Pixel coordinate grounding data
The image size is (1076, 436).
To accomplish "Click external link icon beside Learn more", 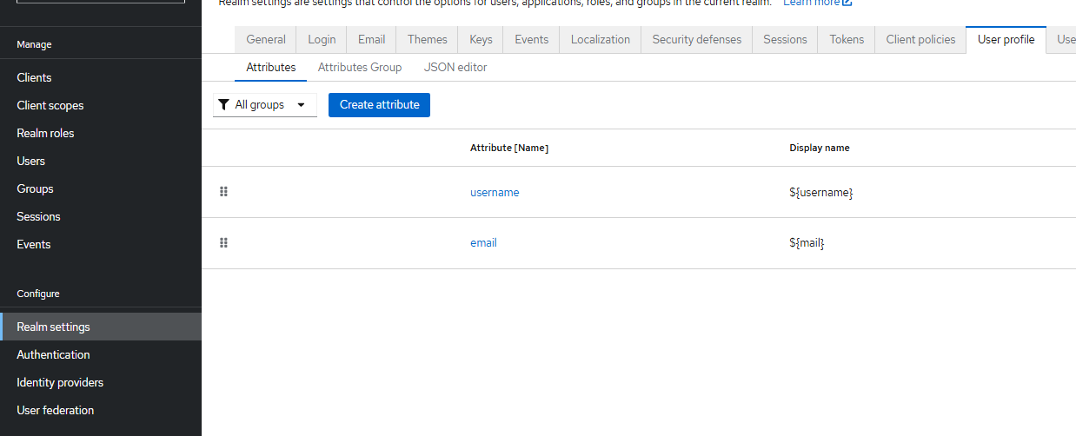I will [x=847, y=3].
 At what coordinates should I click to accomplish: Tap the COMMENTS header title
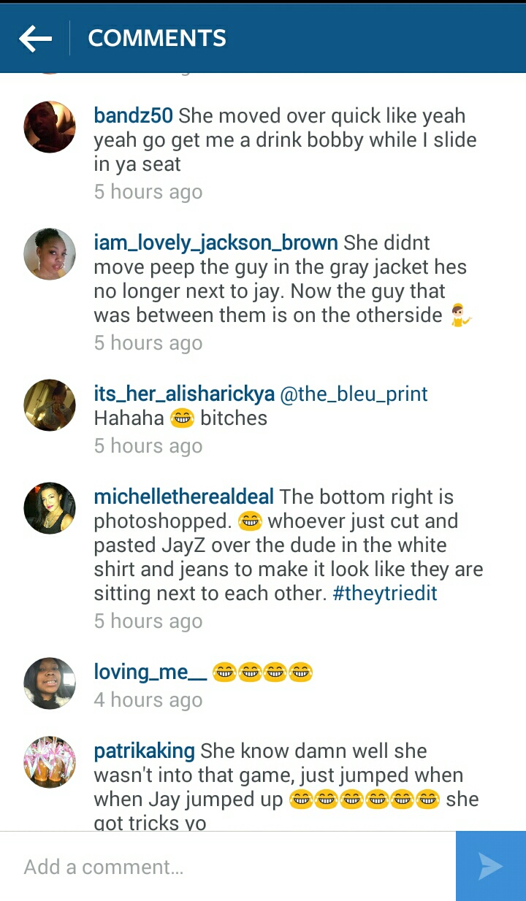point(157,38)
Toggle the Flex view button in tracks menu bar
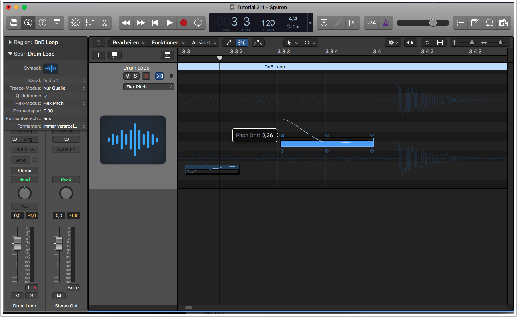517x317 pixels. pyautogui.click(x=242, y=42)
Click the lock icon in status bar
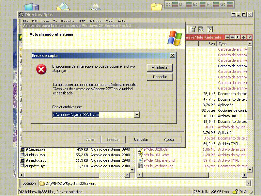Screen dimensions: 261x196 tap(235, 192)
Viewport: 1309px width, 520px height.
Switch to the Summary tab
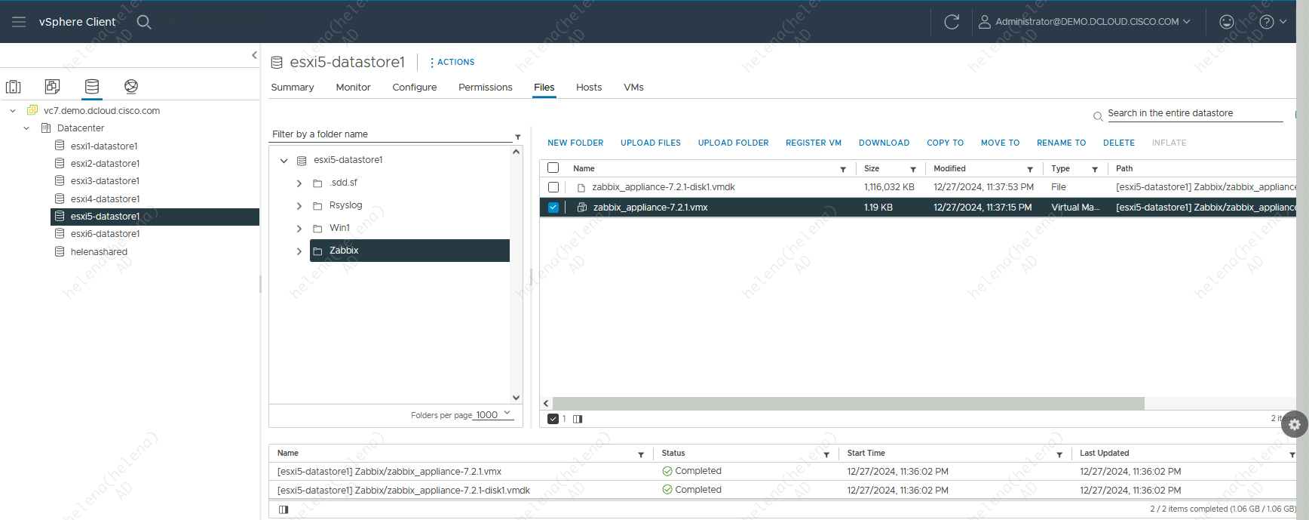pyautogui.click(x=292, y=88)
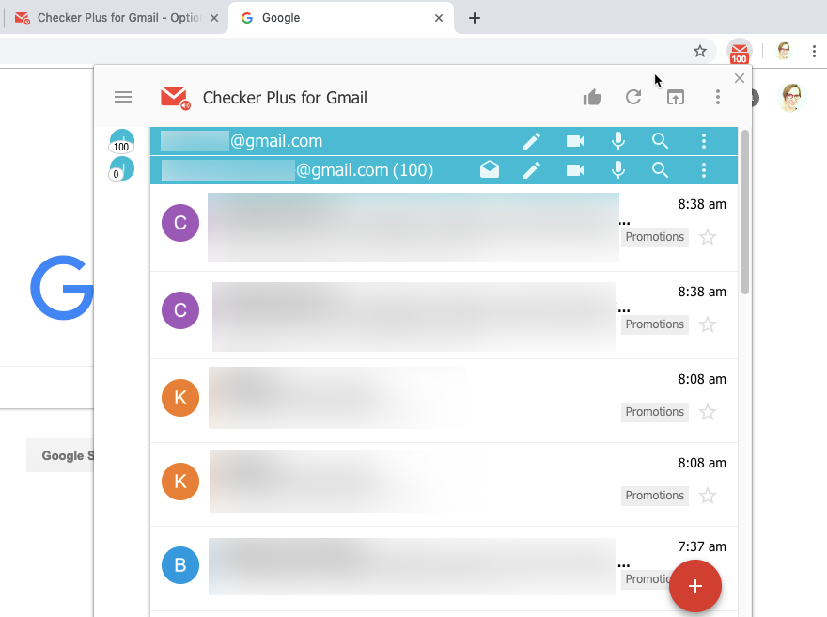The image size is (827, 617).
Task: Rate the extension with the thumbs-up icon
Action: pyautogui.click(x=592, y=97)
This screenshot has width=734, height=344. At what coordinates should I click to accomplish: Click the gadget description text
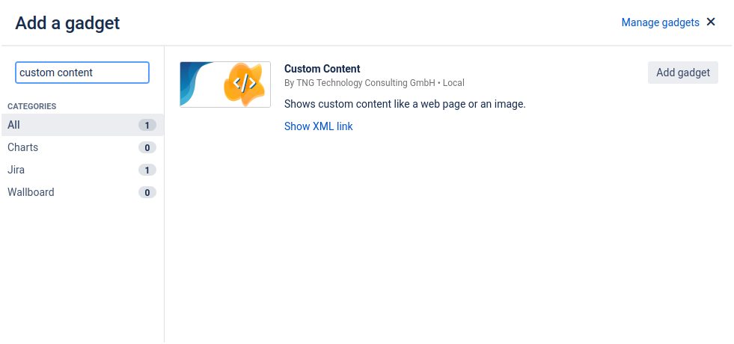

*What is required*. Leaving out the pictures, print exactly and only the lines from the one containing "Click the lock icon in status bar" through the last line of the records.

*Worked solution*.
Click the lock icon in status bar
Screen dimensions: 261x196 tap(235, 192)
Viewport: 1309px width, 520px height.
Switch to the Summary tab
pyautogui.click(x=292, y=88)
The image size is (827, 617).
Task: Rate the extension with the thumbs-up icon
Action: pyautogui.click(x=592, y=97)
This screenshot has width=734, height=344. At what coordinates should I click to accomplish: Click the gadget description text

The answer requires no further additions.